START EXTRACTED MATERIAL
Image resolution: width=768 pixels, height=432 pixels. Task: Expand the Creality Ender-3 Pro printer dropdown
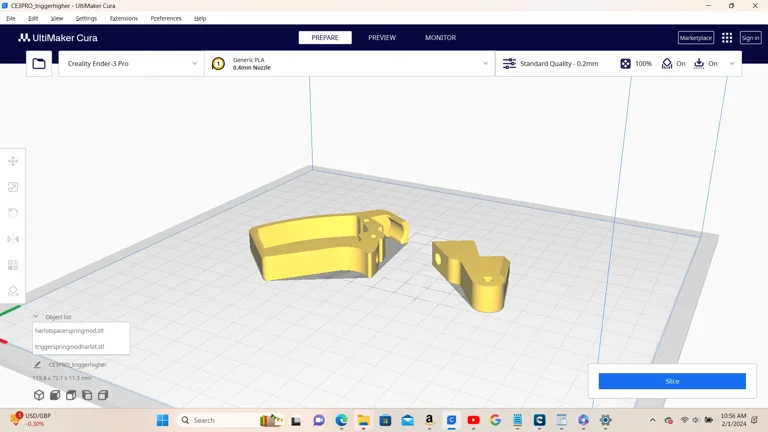pos(131,64)
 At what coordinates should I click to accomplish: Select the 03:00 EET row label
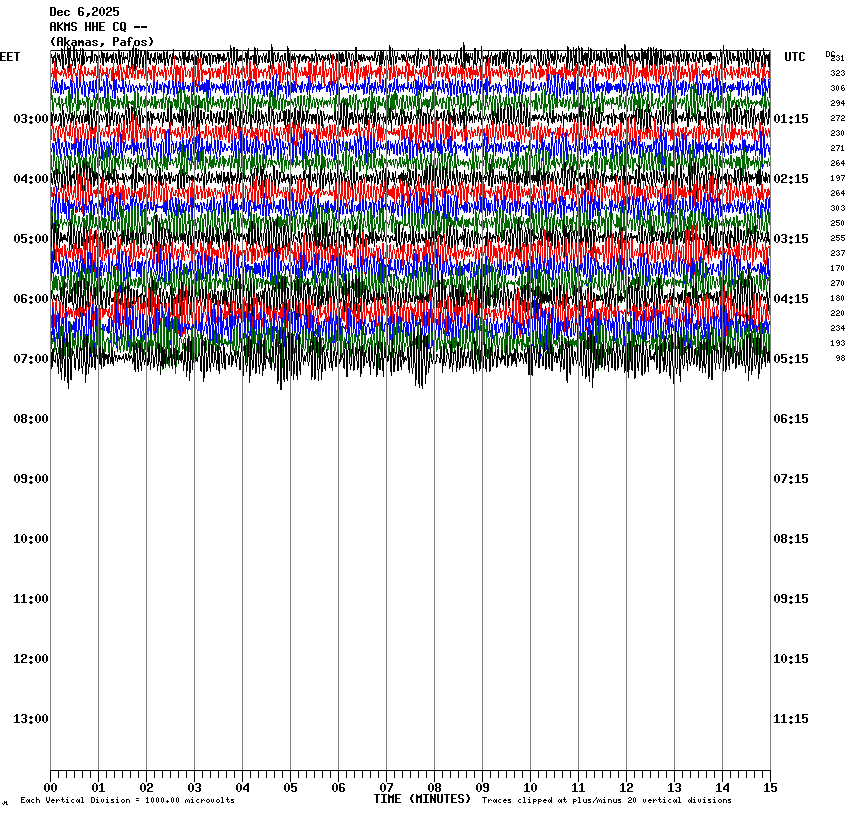point(30,119)
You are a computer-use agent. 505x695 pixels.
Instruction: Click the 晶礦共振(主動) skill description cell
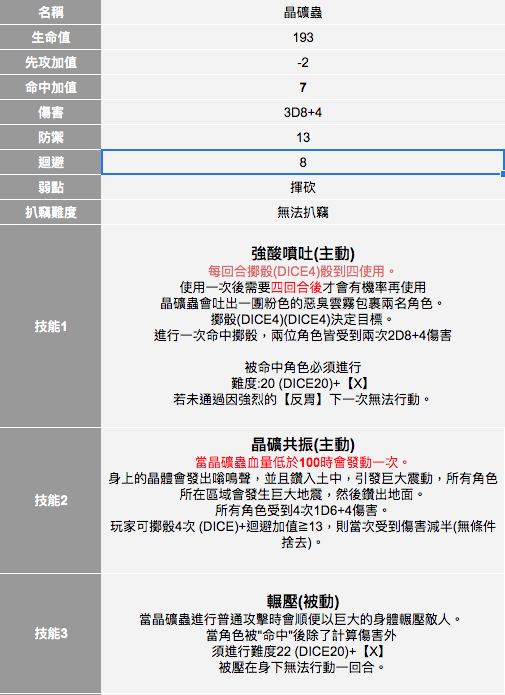coord(303,500)

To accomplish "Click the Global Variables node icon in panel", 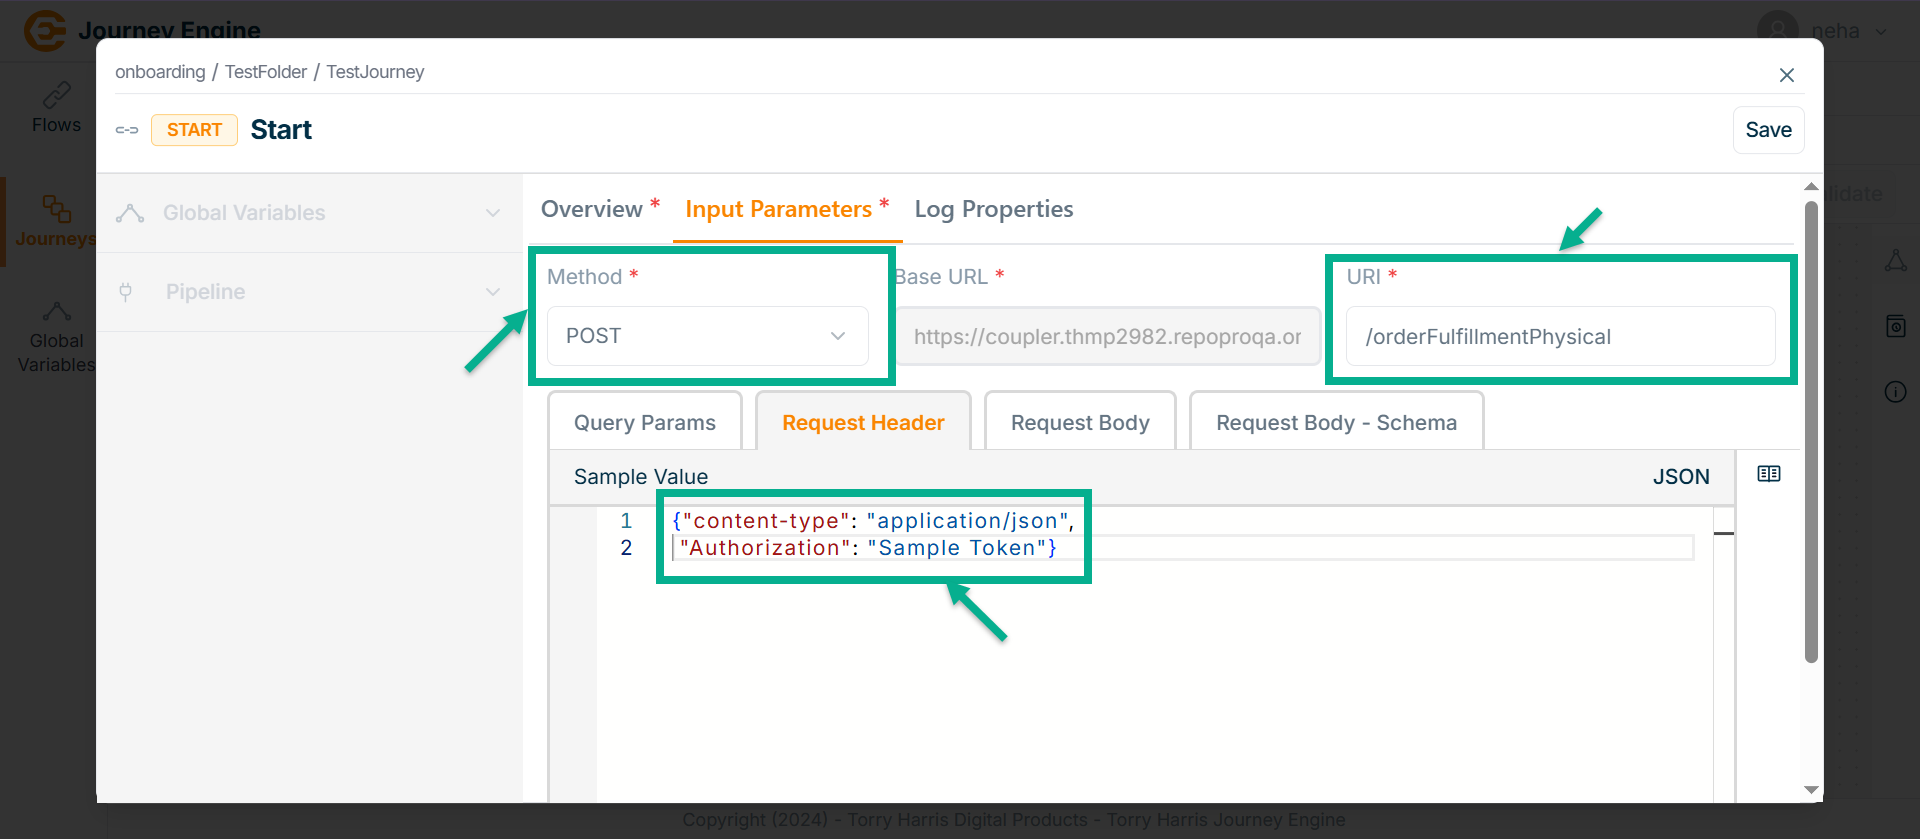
END EXTRACTED MATERIAL
§ WORK TASK
Copy out exactly, without any pictures, the lines above that begin at the one with "Instruction: Click the" and end at the last line of the listing.

§ ANSWER TO THIS EXERCISE
Instruction: Click the 晶礦共振(主動) skill description cell
coord(303,500)

To accomplish "Click the Global Variables node icon in panel", 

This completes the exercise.